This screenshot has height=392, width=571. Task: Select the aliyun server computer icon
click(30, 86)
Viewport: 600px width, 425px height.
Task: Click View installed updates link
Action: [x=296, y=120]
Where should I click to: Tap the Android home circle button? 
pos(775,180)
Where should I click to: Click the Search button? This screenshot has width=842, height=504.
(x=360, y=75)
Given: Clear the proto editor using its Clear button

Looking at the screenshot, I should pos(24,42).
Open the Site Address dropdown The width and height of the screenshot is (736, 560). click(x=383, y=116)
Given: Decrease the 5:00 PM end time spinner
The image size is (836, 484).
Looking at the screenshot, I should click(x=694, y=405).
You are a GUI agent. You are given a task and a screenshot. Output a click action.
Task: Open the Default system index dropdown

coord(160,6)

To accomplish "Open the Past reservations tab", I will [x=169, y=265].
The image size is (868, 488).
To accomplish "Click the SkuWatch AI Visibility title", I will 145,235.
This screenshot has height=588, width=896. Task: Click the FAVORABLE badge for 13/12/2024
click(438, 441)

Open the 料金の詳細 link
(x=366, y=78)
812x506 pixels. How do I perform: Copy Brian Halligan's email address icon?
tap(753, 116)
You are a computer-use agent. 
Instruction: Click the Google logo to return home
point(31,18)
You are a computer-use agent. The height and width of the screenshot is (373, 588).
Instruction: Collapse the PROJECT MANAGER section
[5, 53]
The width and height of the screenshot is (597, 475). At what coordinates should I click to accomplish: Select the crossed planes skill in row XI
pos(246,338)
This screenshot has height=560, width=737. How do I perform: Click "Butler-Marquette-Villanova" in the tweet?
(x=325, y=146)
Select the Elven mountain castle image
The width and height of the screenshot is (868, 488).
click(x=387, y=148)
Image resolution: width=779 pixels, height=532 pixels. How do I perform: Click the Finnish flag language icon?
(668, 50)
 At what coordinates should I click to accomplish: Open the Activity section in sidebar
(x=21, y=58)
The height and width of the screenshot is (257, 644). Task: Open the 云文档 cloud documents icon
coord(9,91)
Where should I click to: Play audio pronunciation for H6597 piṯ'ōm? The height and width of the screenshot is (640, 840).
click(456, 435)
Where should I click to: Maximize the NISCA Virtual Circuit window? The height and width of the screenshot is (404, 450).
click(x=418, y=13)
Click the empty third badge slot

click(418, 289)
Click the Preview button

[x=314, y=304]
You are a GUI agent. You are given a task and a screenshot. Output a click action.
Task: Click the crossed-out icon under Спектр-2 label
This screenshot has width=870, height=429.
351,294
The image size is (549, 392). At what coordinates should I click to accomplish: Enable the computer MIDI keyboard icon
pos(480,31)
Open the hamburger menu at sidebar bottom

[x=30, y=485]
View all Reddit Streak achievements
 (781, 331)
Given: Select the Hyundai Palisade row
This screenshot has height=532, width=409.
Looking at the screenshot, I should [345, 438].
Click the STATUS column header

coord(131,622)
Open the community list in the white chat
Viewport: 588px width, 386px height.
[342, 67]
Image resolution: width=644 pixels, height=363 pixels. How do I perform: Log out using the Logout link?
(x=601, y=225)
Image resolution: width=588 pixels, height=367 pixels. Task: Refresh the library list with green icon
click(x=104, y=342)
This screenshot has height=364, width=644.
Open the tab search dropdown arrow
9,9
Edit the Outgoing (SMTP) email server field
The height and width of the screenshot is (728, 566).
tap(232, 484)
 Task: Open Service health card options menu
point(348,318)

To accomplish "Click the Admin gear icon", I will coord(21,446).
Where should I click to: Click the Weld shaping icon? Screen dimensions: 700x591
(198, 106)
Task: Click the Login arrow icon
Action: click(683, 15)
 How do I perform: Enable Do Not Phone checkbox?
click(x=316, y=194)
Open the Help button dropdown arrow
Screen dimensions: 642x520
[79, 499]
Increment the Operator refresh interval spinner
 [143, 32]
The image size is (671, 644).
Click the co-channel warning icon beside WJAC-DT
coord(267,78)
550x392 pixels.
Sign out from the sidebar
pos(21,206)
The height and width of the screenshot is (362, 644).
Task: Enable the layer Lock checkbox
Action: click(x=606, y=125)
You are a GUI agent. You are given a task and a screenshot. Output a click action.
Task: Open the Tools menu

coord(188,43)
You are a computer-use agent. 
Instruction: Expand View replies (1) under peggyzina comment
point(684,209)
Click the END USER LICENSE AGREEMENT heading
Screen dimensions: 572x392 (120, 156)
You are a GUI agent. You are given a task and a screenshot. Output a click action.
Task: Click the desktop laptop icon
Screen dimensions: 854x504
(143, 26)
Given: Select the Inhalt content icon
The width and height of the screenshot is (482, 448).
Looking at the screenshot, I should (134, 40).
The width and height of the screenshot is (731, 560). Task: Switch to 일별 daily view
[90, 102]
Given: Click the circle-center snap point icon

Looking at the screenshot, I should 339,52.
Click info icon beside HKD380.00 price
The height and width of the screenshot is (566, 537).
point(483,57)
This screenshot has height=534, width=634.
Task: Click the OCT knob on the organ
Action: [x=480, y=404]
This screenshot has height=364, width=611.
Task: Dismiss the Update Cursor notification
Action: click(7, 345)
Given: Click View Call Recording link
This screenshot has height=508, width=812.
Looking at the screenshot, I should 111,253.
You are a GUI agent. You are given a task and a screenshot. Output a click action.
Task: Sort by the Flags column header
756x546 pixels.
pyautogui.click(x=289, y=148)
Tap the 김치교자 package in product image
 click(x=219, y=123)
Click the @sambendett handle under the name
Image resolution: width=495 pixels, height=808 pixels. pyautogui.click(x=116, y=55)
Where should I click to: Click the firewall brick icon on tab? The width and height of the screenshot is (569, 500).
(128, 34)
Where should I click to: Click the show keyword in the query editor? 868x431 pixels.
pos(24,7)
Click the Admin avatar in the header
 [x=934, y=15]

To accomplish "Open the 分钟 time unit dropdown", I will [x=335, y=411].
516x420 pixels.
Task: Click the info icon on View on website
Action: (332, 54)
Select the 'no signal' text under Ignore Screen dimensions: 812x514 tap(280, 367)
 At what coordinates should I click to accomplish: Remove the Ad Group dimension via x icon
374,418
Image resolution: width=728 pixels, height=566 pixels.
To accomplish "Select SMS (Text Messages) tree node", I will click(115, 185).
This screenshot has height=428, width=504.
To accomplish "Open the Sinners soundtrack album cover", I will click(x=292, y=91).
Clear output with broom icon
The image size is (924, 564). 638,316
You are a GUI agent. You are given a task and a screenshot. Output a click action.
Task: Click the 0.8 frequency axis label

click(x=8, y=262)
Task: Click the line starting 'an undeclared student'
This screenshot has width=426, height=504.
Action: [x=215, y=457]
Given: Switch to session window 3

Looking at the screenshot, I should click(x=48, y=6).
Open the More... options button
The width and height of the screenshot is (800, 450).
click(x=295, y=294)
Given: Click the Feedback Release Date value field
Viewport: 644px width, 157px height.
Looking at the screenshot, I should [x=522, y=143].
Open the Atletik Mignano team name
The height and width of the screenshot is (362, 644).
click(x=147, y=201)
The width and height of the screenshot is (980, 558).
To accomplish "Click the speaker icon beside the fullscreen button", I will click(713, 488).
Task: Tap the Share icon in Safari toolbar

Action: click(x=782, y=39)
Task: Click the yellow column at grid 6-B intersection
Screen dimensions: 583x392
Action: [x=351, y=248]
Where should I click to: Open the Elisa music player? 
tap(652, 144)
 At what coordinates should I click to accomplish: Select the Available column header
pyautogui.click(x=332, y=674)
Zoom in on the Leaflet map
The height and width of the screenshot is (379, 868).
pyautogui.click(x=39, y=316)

------

- PROBLEM TO WORK ON
The full listing needs to be output again, exactly as it reads.

- SOLUTION TO THIS TASK
This screenshot has height=392, width=571. Task: Select the aliyun server computer icon
click(30, 86)
Viewport: 600px width, 425px height.
Task: Click View installed updates link
Action: [x=296, y=120]
Where should I click to: Tap the Android home circle button? 
pos(775,180)
Where should I click to: Click the Search button? This screenshot has width=842, height=504.
(x=360, y=75)
Given: Clear the proto editor using its Clear button

Looking at the screenshot, I should pos(24,42).
Open the Site Address dropdown The width and height of the screenshot is (736, 560). click(x=383, y=116)
Given: Decrease the 5:00 PM end time spinner
The image size is (836, 484).
Looking at the screenshot, I should click(x=694, y=405).
You are a GUI agent. You are given a task and a screenshot. Output a click action.
Task: Open the Default system index dropdown

coord(160,6)

To accomplish "Open the Past reservations tab", I will [x=169, y=265].
The image size is (868, 488).
To accomplish "Click the SkuWatch AI Visibility title", I will 145,235.
This screenshot has height=588, width=896. Task: Click the FAVORABLE badge for 13/12/2024
click(438, 441)

Open the 料金の詳細 link
(x=366, y=78)
812x506 pixels. How do I perform: Copy Brian Halligan's email address icon?
tap(753, 116)
You are a computer-use agent. 
Instruction: Click the Google logo to return home
point(31,18)
You are a computer-use agent. The height and width of the screenshot is (373, 588).
Instruction: Collapse the PROJECT MANAGER section
[5, 53]
The width and height of the screenshot is (597, 475). At what coordinates should I click to accomplish: Select the crossed planes skill in row XI
pos(246,338)
This screenshot has height=560, width=737. How do I perform: Click "Butler-Marquette-Villanova" in the tweet?
(x=325, y=146)
Select the Elven mountain castle image
The width and height of the screenshot is (868, 488).
click(x=387, y=148)
Image resolution: width=779 pixels, height=532 pixels. How do I perform: Click the Finnish flag language icon?
(668, 50)
 At what coordinates should I click to accomplish: Open the Activity section in sidebar
(x=21, y=58)
The height and width of the screenshot is (257, 644). Task: Open the 云文档 cloud documents icon
coord(9,91)
Where should I click to: Play audio pronunciation for H6597 piṯ'ōm? The height and width of the screenshot is (640, 840).
click(456, 435)
Where should I click to: Maximize the NISCA Virtual Circuit window? The height and width of the screenshot is (404, 450).
click(x=418, y=13)
Click the empty third badge slot

click(418, 289)
Click the Preview button

[x=314, y=304]
You are a GUI agent. You are given a task and a screenshot. Output a click action.
Task: Click the crossed-out icon under Спектр-2 label
This screenshot has width=870, height=429.
351,294
The image size is (549, 392). At what coordinates should I click to accomplish: Enable the computer MIDI keyboard icon
pos(480,31)
Open the hamburger menu at sidebar bottom

[x=30, y=485]
View all Reddit Streak achievements
 (781, 331)
Given: Select the Hyundai Palisade row
This screenshot has height=532, width=409.
Looking at the screenshot, I should [345, 438].
Click the STATUS column header

coord(131,622)
Open the community list in the white chat
Viewport: 588px width, 386px height.
[342, 67]
Image resolution: width=644 pixels, height=363 pixels. How do I perform: Log out using the Logout link?
(x=601, y=225)
Image resolution: width=588 pixels, height=367 pixels. Task: Refresh the library list with green icon
click(x=104, y=342)
This screenshot has height=364, width=644.
Open the tab search dropdown arrow
9,9
Edit the Outgoing (SMTP) email server field
The height and width of the screenshot is (728, 566).
tap(232, 484)
 Task: Open Service health card options menu
point(348,318)

To accomplish "Click the Admin gear icon", I will coord(21,446).
Where should I click to: Click the Weld shaping icon? Screen dimensions: 700x591
(198, 106)
Task: Click the Login arrow icon
Action: click(683, 15)
 How do I perform: Enable Do Not Phone checkbox?
click(x=316, y=194)
Open the Help button dropdown arrow
Screen dimensions: 642x520
[79, 499]
Increment the Operator refresh interval spinner
 [143, 32]
The image size is (671, 644).
Click the co-channel warning icon beside WJAC-DT
coord(267,78)
550x392 pixels.
Sign out from the sidebar
pos(21,206)
The height and width of the screenshot is (362, 644).
Task: Enable the layer Lock checkbox
Action: click(x=606, y=125)
You are a GUI agent. You are given a task and a screenshot. Output a click action.
Task: Open the Tools menu

coord(188,43)
You are a computer-use agent. 
Instruction: Expand View replies (1) under peggyzina comment
point(684,209)
Click the END USER LICENSE AGREEMENT heading
Screen dimensions: 572x392 (120, 156)
You are a GUI agent. You are given a task and a screenshot. Output a click action.
Task: Click the desktop laptop icon
Screen dimensions: 854x504
(143, 26)
Given: Select the Inhalt content icon
The width and height of the screenshot is (482, 448).
Looking at the screenshot, I should (134, 40).
The width and height of the screenshot is (731, 560). Task: Switch to 일별 daily view
[90, 102]
Given: Click the circle-center snap point icon

Looking at the screenshot, I should 339,52.
Click info icon beside HKD380.00 price
The height and width of the screenshot is (566, 537).
point(483,57)
This screenshot has height=534, width=634.
Task: Click the OCT knob on the organ
Action: [x=480, y=404]
This screenshot has height=364, width=611.
Task: Dismiss the Update Cursor notification
Action: click(7, 345)
Given: Click View Call Recording link
This screenshot has height=508, width=812.
Looking at the screenshot, I should 111,253.
You are a GUI agent. You are given a task and a screenshot. Output a click action.
Task: Sort by the Flags column header
756x546 pixels.
pyautogui.click(x=289, y=148)
Tap the 김치교자 package in product image
 click(x=219, y=123)
Click the @sambendett handle under the name
Image resolution: width=495 pixels, height=808 pixels. pyautogui.click(x=116, y=55)
Where should I click to: Click the firewall brick icon on tab? The width and height of the screenshot is (569, 500).
(128, 34)
Where should I click to: Click the show keyword in the query editor? 868x431 pixels.
pos(24,7)
Click the Admin avatar in the header
 [x=934, y=15]

To accomplish "Open the 分钟 time unit dropdown", I will [x=335, y=411].
516x420 pixels.
Task: Click the info icon on View on website
Action: (332, 54)
Select the 'no signal' text under Ignore Screen dimensions: 812x514 tap(280, 367)
 At what coordinates should I click to accomplish: Remove the Ad Group dimension via x icon
374,418
Image resolution: width=728 pixels, height=566 pixels.
To accomplish "Select SMS (Text Messages) tree node", I will click(115, 185).
This screenshot has height=428, width=504.
To accomplish "Open the Sinners soundtrack album cover", I will click(x=292, y=91).
Clear output with broom icon
The image size is (924, 564). 638,316
You are a GUI agent. You are given a task and a screenshot. Output a click action.
Task: Click the 0.8 frequency axis label

click(x=8, y=262)
Task: Click the line starting 'an undeclared student'
This screenshot has width=426, height=504.
Action: [x=215, y=457]
Given: Switch to session window 3

Looking at the screenshot, I should click(x=48, y=6).
Open the More... options button
The width and height of the screenshot is (800, 450).
click(x=295, y=294)
Given: Click the Feedback Release Date value field
Viewport: 644px width, 157px height.
Looking at the screenshot, I should [x=522, y=143].
Open the Atletik Mignano team name
The height and width of the screenshot is (362, 644).
click(x=147, y=201)
The width and height of the screenshot is (980, 558).
To accomplish "Click the speaker icon beside the fullscreen button", I will click(713, 488).
Task: Tap the Share icon in Safari toolbar

Action: click(x=782, y=39)
Task: Click the yellow column at grid 6-B intersection
Screen dimensions: 583x392
Action: [x=351, y=248]
Where should I click to: Open the Elisa music player? 
tap(652, 144)
 At what coordinates should I click to accomplish: Select the Available column header
pyautogui.click(x=332, y=674)
Zoom in on the Leaflet map
The height and width of the screenshot is (379, 868).
pyautogui.click(x=39, y=316)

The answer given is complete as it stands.